Doering, the Castle View High educator, is in her fifth year of teaching. She said she doesn’t want “to be a millionaire.”
“I didn’t get into teaching to make (a lot) of money,” Doering said. “I want to be able to leave work and not have to think, ‘Hmm, am I going to have to get a second job in order to pay my rent, in order to buy a house, in order to start a family?’”
She doesn’t want to leave the district. If she does, it would be because of the relatively low pay. Doering makes less than $50,000 per year.
“I love the kids I teach. It would really break my heart if I had to leave because of money,” Doering said.
The average teacher in the Douglas County School District is expected to get a 9% bump in pay if the tax proposal passes.

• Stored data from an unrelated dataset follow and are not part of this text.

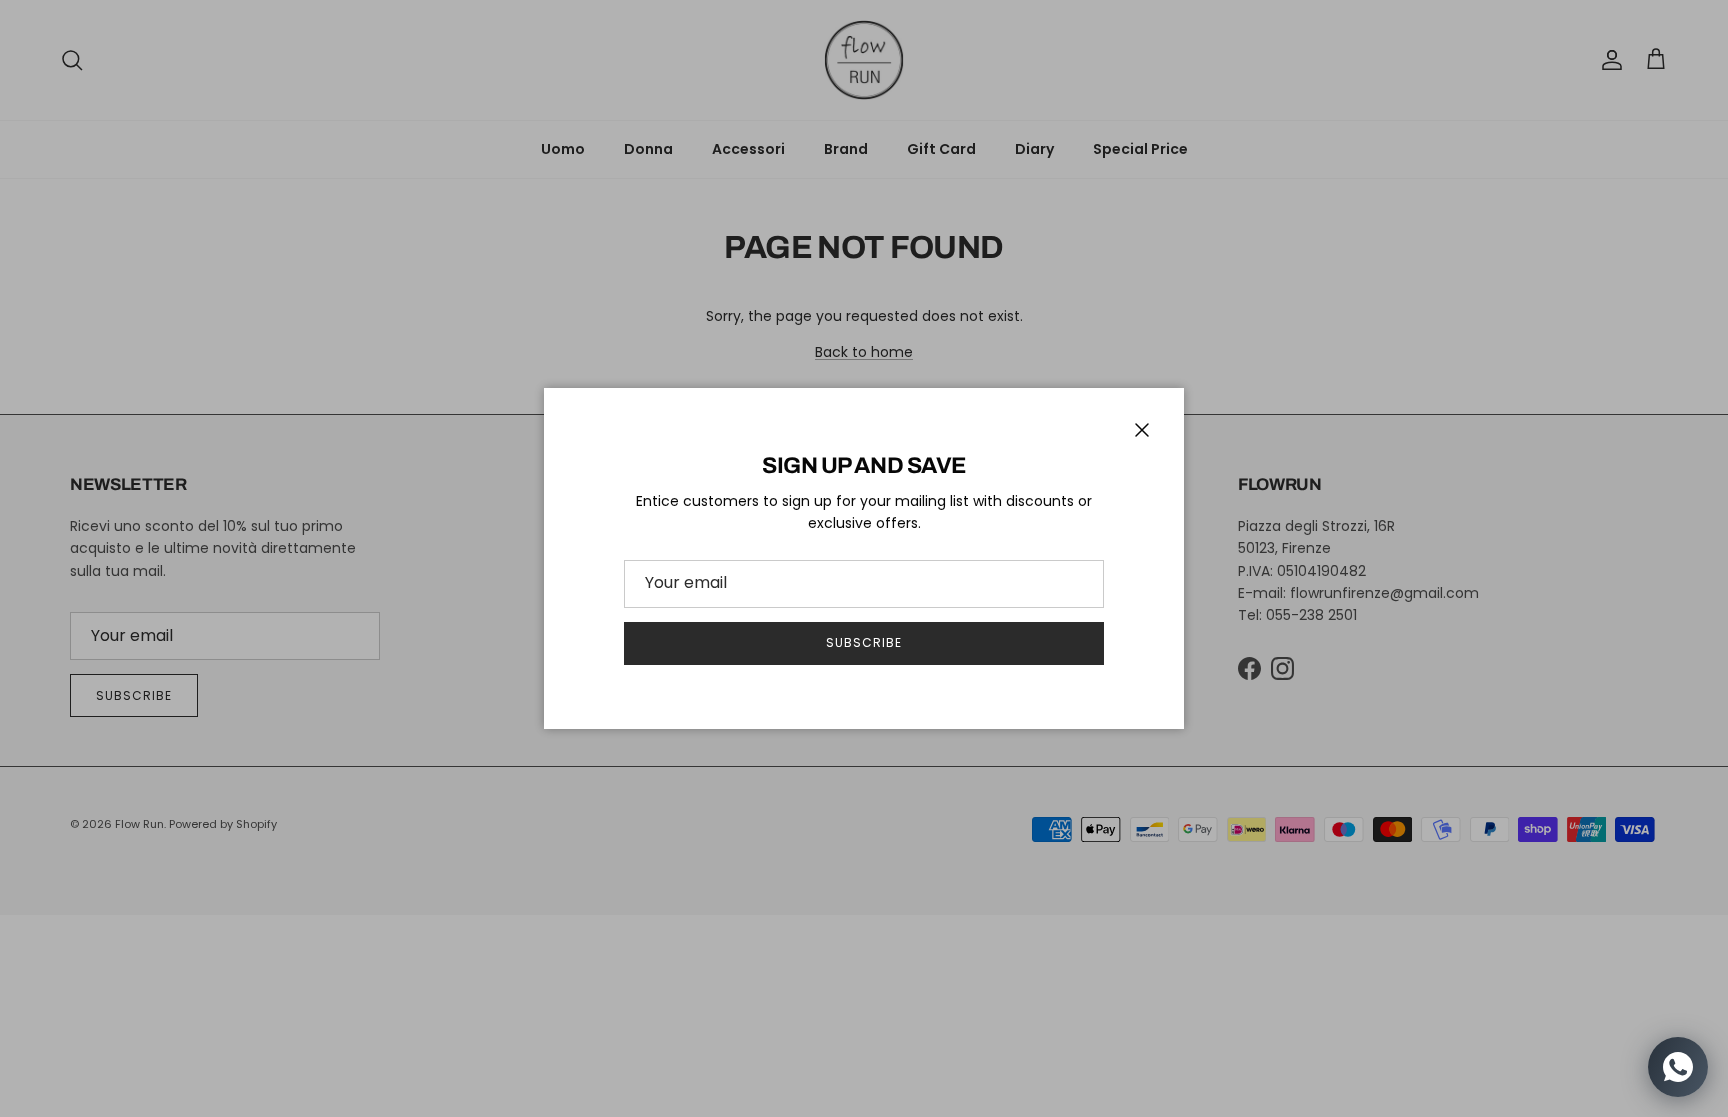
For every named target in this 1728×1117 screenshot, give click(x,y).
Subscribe (864, 642)
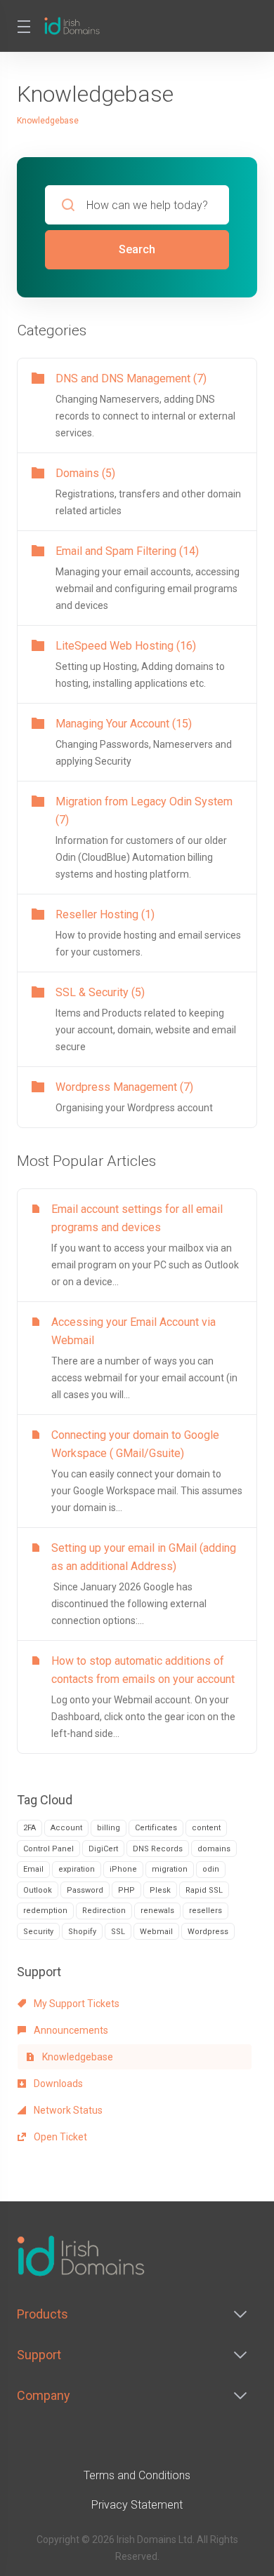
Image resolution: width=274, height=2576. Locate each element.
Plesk (160, 1890)
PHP (126, 1890)
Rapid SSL (204, 1890)
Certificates (156, 1827)
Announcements (70, 2030)
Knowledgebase (76, 2056)
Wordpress (208, 1931)
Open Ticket (59, 2136)
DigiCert (103, 1848)
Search (137, 249)
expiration (76, 1869)
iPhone (123, 1869)
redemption (45, 1910)
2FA (29, 1827)
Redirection (104, 1910)
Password (85, 1890)
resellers (205, 1910)
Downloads (57, 2083)
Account (66, 1827)
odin (210, 1869)
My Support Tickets (75, 2003)
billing (108, 1827)
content (206, 1827)
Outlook (37, 1890)
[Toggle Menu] (22, 26)
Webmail (156, 1931)
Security (38, 1931)
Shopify (82, 1931)
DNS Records (158, 1848)
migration (170, 1869)
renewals (157, 1910)
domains (213, 1848)
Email (33, 1869)
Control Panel (48, 1848)
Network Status (67, 2110)
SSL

Squire, the third-grade teacher at Copper Mesa, said she took the year off when her first child was born but could not do so when she had a second child because of income needs.
“A lot of my teacher colleagues tutor on the side as a way to make money,” Squire said.
Squire makes roughly $70,000 a year. She hasn’t talked in specifics about how her pay compares with that of her friends in education in other Denver-area districts, but they’re aware of the sense there’s a gap.
“I have friends in Jeffco, Cherry Creek and Littleton … we just know that the joke is I work in Douglas County. It’s just become laughable,” Squire said.
Doering has felt defensive about pay at times. She wants people to know that teachers aren’t “just complaining” about pay.
“This isn’t like some issue over curriculum. This isn’t an issue over admin or a decision a teacher made. This is my living,” Doering said.
“When you can’t afford to live someplace, something’s got to give,” she said.